Sadece karanlıklarda değiliz, canımız da tehlikede…

Tayfun Çağra

Ne yazsak da ne kalsa!

Elektriği mi, pahalılığı mı, Ercan’ı mı, hükümetsizliği mi, beceriksizliği mi, Kıb-Tek’in getirildiği hali mi, sorumlu bakanın karanlıklar sürerken duble Hacı olmaya gittiğini mi, sorumsuzluk, umursuzluk, yetkisizliği mi…

Birini yazsak diğeri kalır.

***

‘Eşit egemen iki devletten biri’ dedikleri KKTC, günlerdir karanlıklarda kaldı. Neden?

Çünkü yakıt getiremediler.

Düşünün;

“KKTC ilelebet yaşayacak” diyenler elektrik üretimin devamı için gereken yakıtı getiremiyorlar. Sürekli karar değiştiriyorlar, ihalesiz alacağız diyorlar, sonra yine karar değiştiriyorlar, ihale açtık diyorlar.

Karanlıkta kalmamızın sorumlusunu yakıt getirmesi gereken şirket olarak açıklıyor Başbakanlıkla görevlendirilen Ünal Üstel ama şirket “alacağımızı verin size yakıt getirelim” açıklamasını yapıyor.

Hem de az bir miktar değil. O şirkete dava açılacakmış şimdi. Oysa ki AKSA, alacağı var diye üretimi kısmış, birer saatlik kısıntılara gidilmişti hatırlayacağınız gibi… Ona neden dava açılmadı peki?

***

Vatandaş perişanları yaşadı. Evinde oturanlar bir yana, işleri elektrikle olanlar daha da perişan… Elektriğe gerek duyulmayan iş mi var? Biraz üretim olabiliyorsaydı o da olamadı, marketlerin, kasapların, balıkçıların dolaplarındaki ürünler zarar gördü.

Canlar tehlikeye girdi. Elektriğe bağlı yaşam destek ünitelerine muhtaç insanlarımız zor zamanlar yaşadılar.

İlgili bakan nerde?

İlle enerjiyi de kendi uhdesinde isteyen Sunat Atun, memlekette elektrik yokken, yakıt alamazken tekrar Hacı olmaya gitmiş. Miş diyorum çünkü ne kendisinden, ne bakanlığından bir açıklama yok.

‘İki eşit egemen devletten!’ diğeri olan Kıbrıs Cumhuriyeti Mersinlik yangınında hatırlanırken, elektrikte de hatırlandı ve elektrik istendi. Biraz da yakıt geldi, iki de jeneratör geldi, şimdilik elektrik var gibi görünüyor… Bakalım!

***

Öte yandan Ercan’a uçaklar inemiyor… Ankara ve İstanbul’dan gelecek uçakların yolcuları havaalanlarında bekletildiler. Saatlerce rötarlar yaşandı. Neden?

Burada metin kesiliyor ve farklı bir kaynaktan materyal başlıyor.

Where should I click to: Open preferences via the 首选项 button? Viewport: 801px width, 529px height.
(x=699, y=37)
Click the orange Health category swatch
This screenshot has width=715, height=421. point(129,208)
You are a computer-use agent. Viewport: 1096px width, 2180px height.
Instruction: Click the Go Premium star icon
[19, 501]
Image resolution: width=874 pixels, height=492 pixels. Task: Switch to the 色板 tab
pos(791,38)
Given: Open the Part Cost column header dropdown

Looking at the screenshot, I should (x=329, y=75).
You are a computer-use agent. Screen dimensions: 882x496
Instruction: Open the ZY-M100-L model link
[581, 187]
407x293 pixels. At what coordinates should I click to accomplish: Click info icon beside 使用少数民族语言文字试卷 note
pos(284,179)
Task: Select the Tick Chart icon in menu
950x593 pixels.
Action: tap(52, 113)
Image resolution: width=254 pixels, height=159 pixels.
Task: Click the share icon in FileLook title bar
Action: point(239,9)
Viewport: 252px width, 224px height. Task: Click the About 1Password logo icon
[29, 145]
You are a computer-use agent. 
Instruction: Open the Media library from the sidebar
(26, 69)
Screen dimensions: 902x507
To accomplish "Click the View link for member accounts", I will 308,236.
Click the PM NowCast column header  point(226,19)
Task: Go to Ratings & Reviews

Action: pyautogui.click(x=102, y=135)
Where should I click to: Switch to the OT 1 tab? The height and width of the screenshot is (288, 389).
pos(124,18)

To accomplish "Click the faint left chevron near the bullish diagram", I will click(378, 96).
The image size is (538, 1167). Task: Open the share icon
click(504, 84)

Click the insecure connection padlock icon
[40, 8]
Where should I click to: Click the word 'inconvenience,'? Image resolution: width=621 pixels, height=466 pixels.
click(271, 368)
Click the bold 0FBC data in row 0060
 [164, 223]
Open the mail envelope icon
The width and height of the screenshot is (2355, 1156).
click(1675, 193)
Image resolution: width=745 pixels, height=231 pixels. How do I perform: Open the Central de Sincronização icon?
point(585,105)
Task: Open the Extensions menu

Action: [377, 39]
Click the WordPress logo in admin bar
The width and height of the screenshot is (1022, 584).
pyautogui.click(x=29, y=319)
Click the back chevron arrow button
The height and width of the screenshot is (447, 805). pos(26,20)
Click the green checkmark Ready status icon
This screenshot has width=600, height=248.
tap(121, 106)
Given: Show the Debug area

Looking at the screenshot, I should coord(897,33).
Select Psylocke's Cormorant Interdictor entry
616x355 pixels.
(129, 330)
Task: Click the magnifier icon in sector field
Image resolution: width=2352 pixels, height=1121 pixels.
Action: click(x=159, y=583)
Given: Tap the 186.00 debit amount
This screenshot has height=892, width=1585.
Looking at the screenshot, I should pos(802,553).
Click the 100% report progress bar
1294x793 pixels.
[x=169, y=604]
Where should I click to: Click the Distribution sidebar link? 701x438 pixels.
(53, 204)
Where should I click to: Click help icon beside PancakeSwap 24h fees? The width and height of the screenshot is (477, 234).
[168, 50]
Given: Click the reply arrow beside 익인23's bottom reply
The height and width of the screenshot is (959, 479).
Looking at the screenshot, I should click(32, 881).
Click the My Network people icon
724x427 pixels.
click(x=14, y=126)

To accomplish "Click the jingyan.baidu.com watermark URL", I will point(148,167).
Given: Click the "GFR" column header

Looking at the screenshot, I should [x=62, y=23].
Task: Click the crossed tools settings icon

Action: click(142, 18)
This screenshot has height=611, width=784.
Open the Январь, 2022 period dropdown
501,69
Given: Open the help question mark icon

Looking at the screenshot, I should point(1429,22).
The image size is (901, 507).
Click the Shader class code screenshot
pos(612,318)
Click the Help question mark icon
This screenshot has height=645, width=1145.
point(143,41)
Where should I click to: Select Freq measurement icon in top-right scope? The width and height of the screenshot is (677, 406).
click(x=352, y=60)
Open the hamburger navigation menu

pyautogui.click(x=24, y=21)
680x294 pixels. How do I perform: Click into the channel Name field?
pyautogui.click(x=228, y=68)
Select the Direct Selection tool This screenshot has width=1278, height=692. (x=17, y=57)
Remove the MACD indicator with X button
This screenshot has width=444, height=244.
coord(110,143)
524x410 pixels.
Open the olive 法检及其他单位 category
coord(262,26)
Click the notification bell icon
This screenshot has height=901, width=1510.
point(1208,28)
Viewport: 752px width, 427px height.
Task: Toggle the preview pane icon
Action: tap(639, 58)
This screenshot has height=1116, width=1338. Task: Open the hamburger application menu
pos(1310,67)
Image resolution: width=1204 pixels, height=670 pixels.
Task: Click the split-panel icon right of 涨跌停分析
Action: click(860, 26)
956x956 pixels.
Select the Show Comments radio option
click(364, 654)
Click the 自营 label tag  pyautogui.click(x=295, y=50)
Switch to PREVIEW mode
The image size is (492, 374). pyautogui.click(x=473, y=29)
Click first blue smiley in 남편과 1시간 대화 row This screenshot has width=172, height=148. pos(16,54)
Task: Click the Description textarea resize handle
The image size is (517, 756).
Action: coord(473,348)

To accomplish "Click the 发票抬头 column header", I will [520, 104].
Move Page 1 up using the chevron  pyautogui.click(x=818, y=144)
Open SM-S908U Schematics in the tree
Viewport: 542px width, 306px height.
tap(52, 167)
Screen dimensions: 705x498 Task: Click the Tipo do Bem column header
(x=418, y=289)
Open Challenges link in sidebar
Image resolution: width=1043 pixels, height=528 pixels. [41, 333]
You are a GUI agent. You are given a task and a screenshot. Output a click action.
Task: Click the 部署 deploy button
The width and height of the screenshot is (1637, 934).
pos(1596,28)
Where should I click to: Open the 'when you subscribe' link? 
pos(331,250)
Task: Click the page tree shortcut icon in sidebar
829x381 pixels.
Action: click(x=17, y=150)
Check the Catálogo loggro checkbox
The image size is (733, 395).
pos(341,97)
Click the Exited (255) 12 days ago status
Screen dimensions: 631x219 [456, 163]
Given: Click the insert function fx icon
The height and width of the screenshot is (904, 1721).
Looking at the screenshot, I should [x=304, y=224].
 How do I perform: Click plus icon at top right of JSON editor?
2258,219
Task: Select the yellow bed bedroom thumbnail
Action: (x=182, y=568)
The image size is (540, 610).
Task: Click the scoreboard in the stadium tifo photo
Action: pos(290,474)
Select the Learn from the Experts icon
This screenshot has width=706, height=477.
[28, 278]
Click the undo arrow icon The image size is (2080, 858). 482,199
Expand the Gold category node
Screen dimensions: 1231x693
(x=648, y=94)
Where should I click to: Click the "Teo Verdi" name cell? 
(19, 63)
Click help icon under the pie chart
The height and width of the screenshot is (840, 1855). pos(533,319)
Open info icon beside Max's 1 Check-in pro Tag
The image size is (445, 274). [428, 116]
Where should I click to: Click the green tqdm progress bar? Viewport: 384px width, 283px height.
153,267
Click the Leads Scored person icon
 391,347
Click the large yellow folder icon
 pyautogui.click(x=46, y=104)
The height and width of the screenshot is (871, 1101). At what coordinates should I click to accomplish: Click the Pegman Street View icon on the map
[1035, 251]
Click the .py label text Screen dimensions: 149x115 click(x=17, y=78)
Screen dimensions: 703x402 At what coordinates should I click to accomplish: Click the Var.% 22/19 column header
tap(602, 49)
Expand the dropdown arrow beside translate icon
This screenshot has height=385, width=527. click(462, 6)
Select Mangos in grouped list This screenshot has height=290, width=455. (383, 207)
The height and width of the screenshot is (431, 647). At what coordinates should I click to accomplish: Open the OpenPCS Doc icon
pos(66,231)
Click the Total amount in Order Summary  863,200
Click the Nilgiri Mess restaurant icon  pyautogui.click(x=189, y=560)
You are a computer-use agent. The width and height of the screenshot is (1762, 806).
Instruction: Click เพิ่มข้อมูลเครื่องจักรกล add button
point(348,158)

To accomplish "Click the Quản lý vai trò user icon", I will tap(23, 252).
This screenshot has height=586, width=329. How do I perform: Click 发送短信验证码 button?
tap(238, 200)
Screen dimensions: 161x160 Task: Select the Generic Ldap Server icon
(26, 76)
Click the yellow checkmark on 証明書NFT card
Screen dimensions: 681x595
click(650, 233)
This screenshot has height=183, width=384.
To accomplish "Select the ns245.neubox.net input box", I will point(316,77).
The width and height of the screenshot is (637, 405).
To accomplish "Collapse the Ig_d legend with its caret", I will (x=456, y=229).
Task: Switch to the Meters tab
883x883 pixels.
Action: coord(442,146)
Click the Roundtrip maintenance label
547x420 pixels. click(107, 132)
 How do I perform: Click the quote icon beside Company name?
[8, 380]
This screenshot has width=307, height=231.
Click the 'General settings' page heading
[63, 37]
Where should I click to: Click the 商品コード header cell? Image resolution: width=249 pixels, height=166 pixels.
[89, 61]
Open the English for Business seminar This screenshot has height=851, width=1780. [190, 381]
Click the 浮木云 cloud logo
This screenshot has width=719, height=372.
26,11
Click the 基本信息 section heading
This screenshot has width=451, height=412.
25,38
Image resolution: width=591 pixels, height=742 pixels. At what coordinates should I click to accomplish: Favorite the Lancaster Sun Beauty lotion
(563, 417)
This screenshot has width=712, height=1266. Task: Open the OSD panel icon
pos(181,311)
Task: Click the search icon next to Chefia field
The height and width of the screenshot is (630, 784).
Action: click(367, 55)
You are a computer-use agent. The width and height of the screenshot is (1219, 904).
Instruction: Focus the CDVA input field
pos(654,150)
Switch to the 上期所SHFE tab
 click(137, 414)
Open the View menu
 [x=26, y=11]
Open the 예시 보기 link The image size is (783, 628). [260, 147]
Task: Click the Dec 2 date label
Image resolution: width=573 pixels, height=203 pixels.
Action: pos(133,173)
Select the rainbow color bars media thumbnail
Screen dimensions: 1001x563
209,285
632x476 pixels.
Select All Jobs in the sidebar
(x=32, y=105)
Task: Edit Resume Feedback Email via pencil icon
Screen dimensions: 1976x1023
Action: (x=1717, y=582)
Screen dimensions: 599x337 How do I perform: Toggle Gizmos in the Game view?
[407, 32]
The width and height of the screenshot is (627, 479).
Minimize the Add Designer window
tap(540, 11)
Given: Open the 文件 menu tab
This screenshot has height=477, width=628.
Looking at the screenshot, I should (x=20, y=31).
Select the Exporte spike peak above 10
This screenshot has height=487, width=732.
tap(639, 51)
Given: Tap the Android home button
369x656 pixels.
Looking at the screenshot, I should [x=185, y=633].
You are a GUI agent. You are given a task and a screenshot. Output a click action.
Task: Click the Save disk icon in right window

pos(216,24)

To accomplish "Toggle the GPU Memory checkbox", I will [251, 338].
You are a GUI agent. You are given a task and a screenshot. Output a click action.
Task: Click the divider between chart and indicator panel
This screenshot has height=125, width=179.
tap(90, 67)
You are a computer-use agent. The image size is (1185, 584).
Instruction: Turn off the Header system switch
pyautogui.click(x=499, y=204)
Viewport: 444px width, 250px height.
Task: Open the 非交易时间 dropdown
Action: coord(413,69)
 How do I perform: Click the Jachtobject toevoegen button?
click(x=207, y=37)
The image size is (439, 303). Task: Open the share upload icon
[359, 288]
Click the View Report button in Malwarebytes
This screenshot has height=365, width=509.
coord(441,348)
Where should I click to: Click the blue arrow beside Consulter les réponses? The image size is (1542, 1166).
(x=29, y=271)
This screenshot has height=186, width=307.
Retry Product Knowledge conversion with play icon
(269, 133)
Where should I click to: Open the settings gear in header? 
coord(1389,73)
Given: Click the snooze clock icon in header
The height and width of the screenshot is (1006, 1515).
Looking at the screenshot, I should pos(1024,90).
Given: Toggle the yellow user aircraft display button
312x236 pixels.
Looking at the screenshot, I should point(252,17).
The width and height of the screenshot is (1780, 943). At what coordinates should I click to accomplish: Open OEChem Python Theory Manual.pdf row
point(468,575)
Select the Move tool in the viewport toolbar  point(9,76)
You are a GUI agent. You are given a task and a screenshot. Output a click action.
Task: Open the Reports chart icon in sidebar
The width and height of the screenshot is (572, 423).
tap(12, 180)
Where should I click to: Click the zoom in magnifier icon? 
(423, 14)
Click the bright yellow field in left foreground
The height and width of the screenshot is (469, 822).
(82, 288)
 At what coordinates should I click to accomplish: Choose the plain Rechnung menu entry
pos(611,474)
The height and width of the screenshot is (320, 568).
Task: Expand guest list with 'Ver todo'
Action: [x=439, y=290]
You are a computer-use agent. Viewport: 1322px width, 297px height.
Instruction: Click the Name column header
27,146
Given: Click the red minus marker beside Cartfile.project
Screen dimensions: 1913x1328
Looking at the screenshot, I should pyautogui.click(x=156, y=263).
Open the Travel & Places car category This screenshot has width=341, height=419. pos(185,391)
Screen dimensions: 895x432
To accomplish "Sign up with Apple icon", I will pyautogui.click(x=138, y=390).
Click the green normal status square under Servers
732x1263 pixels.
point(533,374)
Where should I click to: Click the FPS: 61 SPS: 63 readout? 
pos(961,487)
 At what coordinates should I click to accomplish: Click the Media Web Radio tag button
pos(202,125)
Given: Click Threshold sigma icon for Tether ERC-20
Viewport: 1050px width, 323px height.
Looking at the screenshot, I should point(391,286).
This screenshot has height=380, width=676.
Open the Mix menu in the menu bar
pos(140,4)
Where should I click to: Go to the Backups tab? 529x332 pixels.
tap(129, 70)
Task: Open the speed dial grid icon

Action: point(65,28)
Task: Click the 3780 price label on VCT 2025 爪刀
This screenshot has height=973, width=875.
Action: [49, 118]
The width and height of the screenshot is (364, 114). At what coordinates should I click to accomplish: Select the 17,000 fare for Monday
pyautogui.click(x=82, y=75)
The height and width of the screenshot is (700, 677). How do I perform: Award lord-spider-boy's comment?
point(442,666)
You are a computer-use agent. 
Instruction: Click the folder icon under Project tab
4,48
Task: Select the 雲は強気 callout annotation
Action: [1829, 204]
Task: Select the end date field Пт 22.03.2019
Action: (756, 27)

Çünkü Ercan’da ILS çalışmıyor.

Hava Kontrolörleri Sendikası Başkanı Cem Kapısız’la konuşuyorum. Uçakların emniyetli bir şekilde Ercan’daki piste yanaşmaları ve inmelerini sağlayan sistem (ILS) bozuk. O nedenle pilotlar alana inerken de emniyetli inişi sağlayabilmek için defalarca havada tur atıyorlar ve öyle inebiliyorlar.

Pistteki ışıkların da sağlıklı yanmadığını söylüyor Kapısız… Pilota farklı mesajlar veren ışıkların bazısı çalışıyor, bazısı çalışmıyor. Yolcuların can güvenliği yok. Pilotlar alandaki inişin sağlıklı olmasını sağlayan sistemlerin çalışmaması nedeniyle kendi becerilerini kullanıp Ercan’a iniş yapıyorlar. Gündüz bir nebze idare edilebilir ama gece inecek uçaklardaki insanların can güvenliği ne yazık ki yok.

Ercan’ın satıldığı T&T, sırtını bir yerlere dayamış, sendikanın, çalışanların, Sivil Havacılığın uyarılarına kulak tıkamış durumda.

İlgili bakan peki; Yani Erhan Arıklı.

O da çağrıları, uyarıları duymuyor. Telefonlara çıkmıyor, sorun dinlemiyor, çözüm üretmiyor.

T&T Ercan’ın getirilerini topluyor, yeni binanın açılışını erteledikçe erteliyor, kullanılan Ercan’ı bakımsız bırakıyor, insanların canlarına kastediyor ama bütün bunlara karşın bir yerlerden görevlendirilen hükümetten tıs yok.

***

Birileri boyuna bakmadan eşitlik de istiyor, egemenlik de… Neye güvenerek?